Bruce Coons, the founder of the Save Our Heritage Organisation, talks to KPBS about his lawsuit against the city over the Plaza de Panama plan for Balboa Park.

Aired 2/5/13 on KPBS Midday Edition.


Dr. Irwin Jacobs, Founder of Qualcomm and Director and Chairman of the Plaza de Panama Committee

Bruce Coons, Founder, Save Our Heritage Organisation


A San Diego Superior Court judge has affirmed his tentative ruling that the city of San Diego violated its own municipal code when approving a plan to remove cars from Balboa Park.

Rendering of the proposed Plaza de Panama Project
Enlarge this image

Above: Rendering of the proposed Plaza de Panama Project

Judge Timothy Taylor issued his final ruling on the Plaza de Panama project Monday after listening to oral arguments on Friday.

Project sponsor Irwin Jacobs told KPBS Midday Edition the judge's ruling ends his involvement in the project.

"I’m very sorry that I won't - in my lifetime- get to watch children playing in the Plaze de Panama," he said.

Jacobs said he has not seen any alternative plans that meet his requirements for support: removing cars from Plaza de Panama but still serving the needs of museums and other institutions inside Balboa Park.

"At this point, it's over," he said.

But Bruce Coons, the director of the Save Our Heritage Organisation that had sued to stop the project, said he believes the judge’s ruling opens the door to other ways of getting cars out of the Plaza.

"There are a lot of other ways to accomplish this," Coons said. "It will get accomplished - we will get the parking out of the Plaze de Panama. We’re looking forward to leadership from Mayor Filner on this, and he’s talked about a number of different ways to do it. But if nothing else happens, we’re going to close the bridge in a few months for retrofitting, so we’ll be able to try that."

■ Exercise prompt ■
Rewrite the passage of the Balboa Park article above from "A San Diego" up to and including "in the project.", changing "oral arguments" to "closing arguments".

■ Data block ■
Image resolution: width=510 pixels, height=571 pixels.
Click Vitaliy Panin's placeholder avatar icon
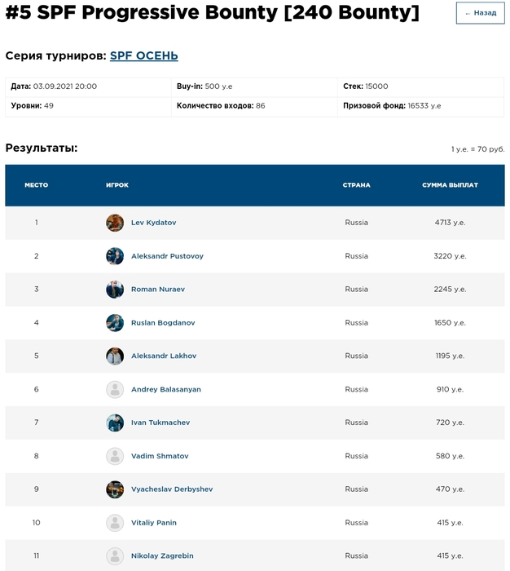click(x=115, y=523)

■ Answer for the task ■
A San Diego Superior Court judge has affirmed his tentative ruling that the city of San Diego violated its own municipal code when approving a plan to remove cars from Balboa Park.

Rendering of the proposed Plaza de Panama Project
Enlarge this image

Above: Rendering of the proposed Plaza de Panama Project

Judge Timothy Taylor issued his final ruling on the Plaza de Panama project Monday after listening to closing arguments on Friday.

Project sponsor Irwin Jacobs told KPBS Midday Edition the judge's ruling ends his involvement in the project.